Estos días, hace 60 años, la humanidad rozó la aniquilación; la instalación por parte de la Unión Soviética de armamento nuclear en Cuba, a solo unos pocos kilómetros de las costas de Estados Unidos, casi nos condujo al escenario impensable de la guerra nuclear entre las superpotencias, la cual habría provocado cientos de millones de muertos como consecuencia directa de los bombardeos y otros miles de millones como resultado de la contaminación radioactiva y del enfriamiento global que les seguirían.
Tal escenario, sabemos, fue evitado in extremis gracias a la prudencia de John F. Kennedy y de Nikita Kruschev, quienes, a pesar de estar tironeados por las fuerzas de la historia y sometidos a enormes presiones por parte de sus respectivos halcones, optaron por resolver el entuerto por la vía diplomática. Los registros de la época dan cuenta del altísimo sentido de responsabilidad de quienes entonces dirigían los destinos de Estados Unidos y de la Unión Soviética, inesperados protagonistas del penúltimo acto de la historia humana, el cual terminó por imponerse a sus diferencias ideológicas, políticas y personales.
Durante la Guerra Fría, el comportamiento de Kennedy y de Kruschev fue la norma; en aquellas décadas inciertas imperó la autodisuasión, un concepto desarrollado por John Lewis Gaddis para explicar la prudencia habitual de los dirigentes de Estados Unidos y de la Unión Soviética: especialmente, en los momentos más críticos, observaba el autor de The origins of self-deterrence (1958), estos tendían a la mesura por miedo a iniciar una escalada que finalizara en la guerra nuclear y en la destrucción de sus países; la posibilidad de comenzarla indirectamente, se observa también, condicionó sus acciones en conflictos subsidiarios como la Guerra de Corea y la Crisis de Suez, y posteriormente, la Guerra del Yom Kipur.
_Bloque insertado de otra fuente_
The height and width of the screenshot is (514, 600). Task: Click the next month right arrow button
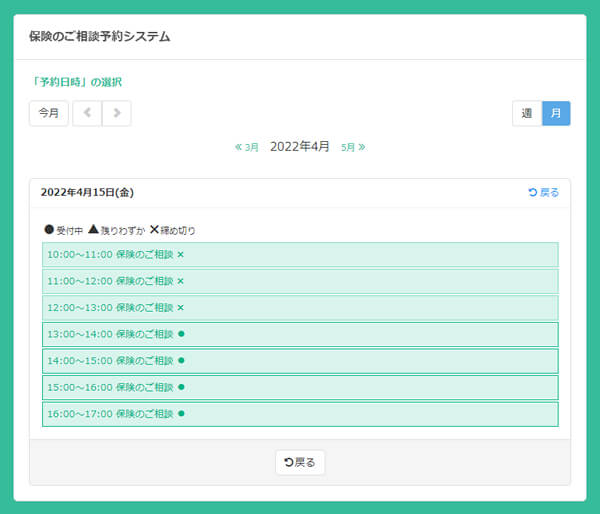point(117,113)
Finalizada la Guerra Fría con el colapso de la Unión Soviética y el surgimiento en su lugar de una Rusia debilitada y adicta a las Big Mac, sin embargo, Estados Unidos dejó de autodisuadirse; soberbios, creyéndose los últimos hombres en pie, los estadounidenses comenzaron a pasarse entre las piernas de Yalta las genuinas preocupaciones de seguridad rusas permitiéndose actitudes impensables anteriormente: bombardearon Yugoslavia, adhirieron a la OTAN a los países bálticos y a los que integraron el Pacto de Varsovia, e impulsaron revoluciones coloridas en las antiguo espacio soviético; y finalmente, penetraron en Ucrania, cuna de la nación rusa, donde diariamente mueren decenas de ciudadanos rusos víctimas de las muy superiores armas made in USA.
La rampante hostilidad de Estados Unidos hacia Rusia ha implicado un cambio fundamental en las reglas del gran juego: claramente, el equilibrio de poder basado en la autodisuasión está obsoleto; los estadounidenses se creen impunes, es decir, piensan que pueden seguir haciendo lo que les venga en gana sin riesgo de provocar escaladas... así que, a fin de reestablecer un equilibrio, los rusos tendrían la obligación vital de recordarles que se equivocan.
Ninguneados por los estadounidenses, los rusos no tendrían, pues, otra alternativa que trascender de sus amenazas verbales y reforzar su credibilidad nuclear mediante una exhibición de músculo, mostrándoles los dientes de sus misiles o de sus bombas, o, incluso, utilizando éstas en el campo de batalla, lo cual, ay, nos introduciría en un vórtice similar a aquel que todavía nos pone los pelos de punta.